Suddenly at the 16Km mark, I came across what I was looking
for . A weather-beaten wooden sign said 'TUROA SKI RESORT
ELEVATION 1620 M, that's 5316 ft, one mile high. I had done it.
New energy surged through tired legs as a vast car park levelled
out before me. A series of low level buildings sat on a raised
gravel platform. On the left a rotunda-shaped ' Tickets & Toilets'
beckoned me. It was locked.
![]() |
I stayed for a while taking some shots of the incredible vistas
before me. To the west was the unmistakeable Fugi-like profile
of Taranaki at 2518m (8260 ft. ), another active volcano , which
would have been my next conquest. It was clear at a staggering
140 Kms ( 88 miles) away!!
![]() |
I headed down at full brakes realising just how steep the climb was. My tyres sizzled on the hot tarmac like rashers in a frying pan. It had taken me 2 hours to ascend and a mere 35 minutes to get down.

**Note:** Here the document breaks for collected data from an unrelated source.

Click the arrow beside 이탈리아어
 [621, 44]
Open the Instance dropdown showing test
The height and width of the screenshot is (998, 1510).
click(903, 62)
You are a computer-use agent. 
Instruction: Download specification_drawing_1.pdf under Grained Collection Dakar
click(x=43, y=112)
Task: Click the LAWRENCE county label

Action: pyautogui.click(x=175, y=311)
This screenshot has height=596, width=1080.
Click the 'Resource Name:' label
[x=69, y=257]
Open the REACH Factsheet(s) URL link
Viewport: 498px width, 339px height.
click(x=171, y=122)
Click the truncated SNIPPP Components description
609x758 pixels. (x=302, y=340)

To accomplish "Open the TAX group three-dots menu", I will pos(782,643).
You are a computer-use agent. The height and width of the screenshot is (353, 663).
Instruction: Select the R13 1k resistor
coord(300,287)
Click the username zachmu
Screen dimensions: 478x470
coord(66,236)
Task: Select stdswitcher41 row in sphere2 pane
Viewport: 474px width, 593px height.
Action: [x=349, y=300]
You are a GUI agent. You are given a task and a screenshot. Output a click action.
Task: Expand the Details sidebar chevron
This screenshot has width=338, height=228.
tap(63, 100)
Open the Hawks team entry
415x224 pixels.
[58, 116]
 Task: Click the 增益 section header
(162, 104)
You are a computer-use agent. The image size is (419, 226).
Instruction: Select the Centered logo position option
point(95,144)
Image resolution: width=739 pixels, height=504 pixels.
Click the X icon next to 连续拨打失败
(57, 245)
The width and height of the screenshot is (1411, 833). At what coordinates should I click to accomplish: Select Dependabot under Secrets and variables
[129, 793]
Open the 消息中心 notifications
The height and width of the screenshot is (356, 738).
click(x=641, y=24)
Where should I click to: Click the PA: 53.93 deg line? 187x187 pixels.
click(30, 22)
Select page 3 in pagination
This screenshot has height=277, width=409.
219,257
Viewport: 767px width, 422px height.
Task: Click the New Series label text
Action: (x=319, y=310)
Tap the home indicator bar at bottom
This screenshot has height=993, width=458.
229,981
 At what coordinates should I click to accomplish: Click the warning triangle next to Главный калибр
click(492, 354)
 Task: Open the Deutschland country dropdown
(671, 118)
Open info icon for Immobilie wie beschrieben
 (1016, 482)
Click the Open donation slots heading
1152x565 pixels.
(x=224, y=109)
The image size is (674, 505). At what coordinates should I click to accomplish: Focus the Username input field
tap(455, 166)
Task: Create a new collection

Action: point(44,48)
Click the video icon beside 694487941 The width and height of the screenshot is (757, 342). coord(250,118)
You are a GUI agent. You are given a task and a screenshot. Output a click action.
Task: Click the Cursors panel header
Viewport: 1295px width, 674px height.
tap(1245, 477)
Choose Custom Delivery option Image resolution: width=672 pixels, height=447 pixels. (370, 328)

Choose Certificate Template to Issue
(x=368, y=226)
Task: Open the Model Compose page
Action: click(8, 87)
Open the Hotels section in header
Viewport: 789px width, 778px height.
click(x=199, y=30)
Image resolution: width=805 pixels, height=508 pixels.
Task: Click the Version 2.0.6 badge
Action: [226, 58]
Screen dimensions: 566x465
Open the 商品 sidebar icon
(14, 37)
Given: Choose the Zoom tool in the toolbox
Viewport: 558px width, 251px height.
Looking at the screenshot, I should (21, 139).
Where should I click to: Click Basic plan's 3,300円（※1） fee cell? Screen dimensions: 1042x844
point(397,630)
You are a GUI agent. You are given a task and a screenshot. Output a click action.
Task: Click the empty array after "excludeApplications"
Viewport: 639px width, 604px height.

Back at the Powderhorn shop , one of the workers asked how far I'd got. I replied the skifield and described it to him. He stopped what he was doing , exclaimed ," not many people make it to the top" and rushed off for Annie, the shop owner, to tell her the news. Annie wanted to get me a drink but I refused(fool) saying I had water in the car behind me. A shop assistant asked If I knew the saddle on that bike was loose? Later that day , at the Volcano Activity Centre in Taupo, the young blonde receptionist asked if I had done the Tongariro Trek (hike). "No", I remarked, adding " but I biked the Okahune Mt. road!". Needless to say she was not impressed.